Paul Jones

Personal information
- Full name: Paul Bernard Jones
- Date of birth: 13 May 1953 (age 73)
- Place of birth: Ellesmere Port, England
- Height: 6 ft 1 in (1.85 m)
- Position: Defender

Youth career
- Bolton Wanderers

Senior career*
- Years: Team / Apps / (Gls)
- 1970–1983: Bolton Wanderers / 445 / (38)
- 1983–1985: Huddersfield Town / 73 / (8)
- 1985–1987: Oldham Athletic / 32 / (1)
- 1987–1988: Blackpool / 37 / (0)
- 1988–1989: Rochdale / 14 / (2)
- 1989–1990: Stockport County / 25 / (0)
- Total:  / 626 / (49)

= Paul Jones (footballer, born May 1953) =

English footballer

Paul Bernard Jones (born 13 May 1953) is a former professional footballer who played as a defender in the Football League for Bolton Wanderers, where he spent most of his career, Huddersfield Town, Oldham Athletic, Blackpool, Rochdale and Stockport County.
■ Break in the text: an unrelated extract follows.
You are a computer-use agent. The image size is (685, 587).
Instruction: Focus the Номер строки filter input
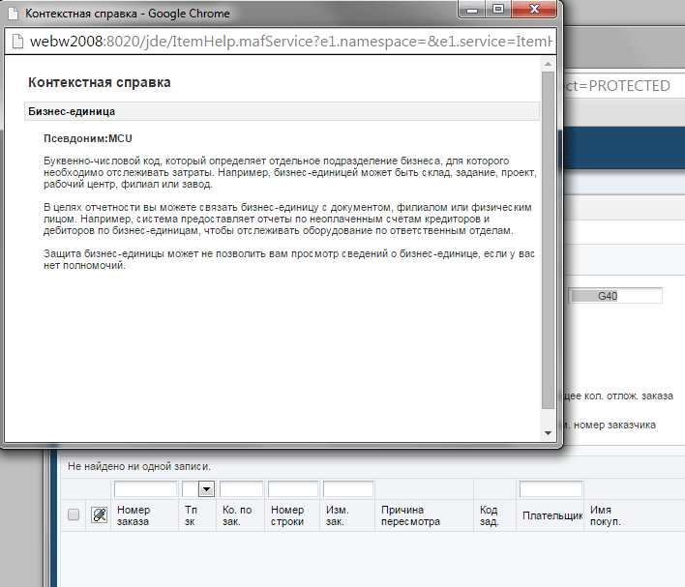click(x=293, y=489)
He was educated at Ellesmere Port Grammar school, where he was spotted by a Bolton scout; as were Barry Siddall and Neil Whatmore. Paul also made the Full England Squad in 1977 but did not make an appearance.

After his playing career ended he spent time scouting for former club Bolton Wanderers, Hull City and Crystal Palace and in 2009 completed a spell coaching in Hunan Province, China.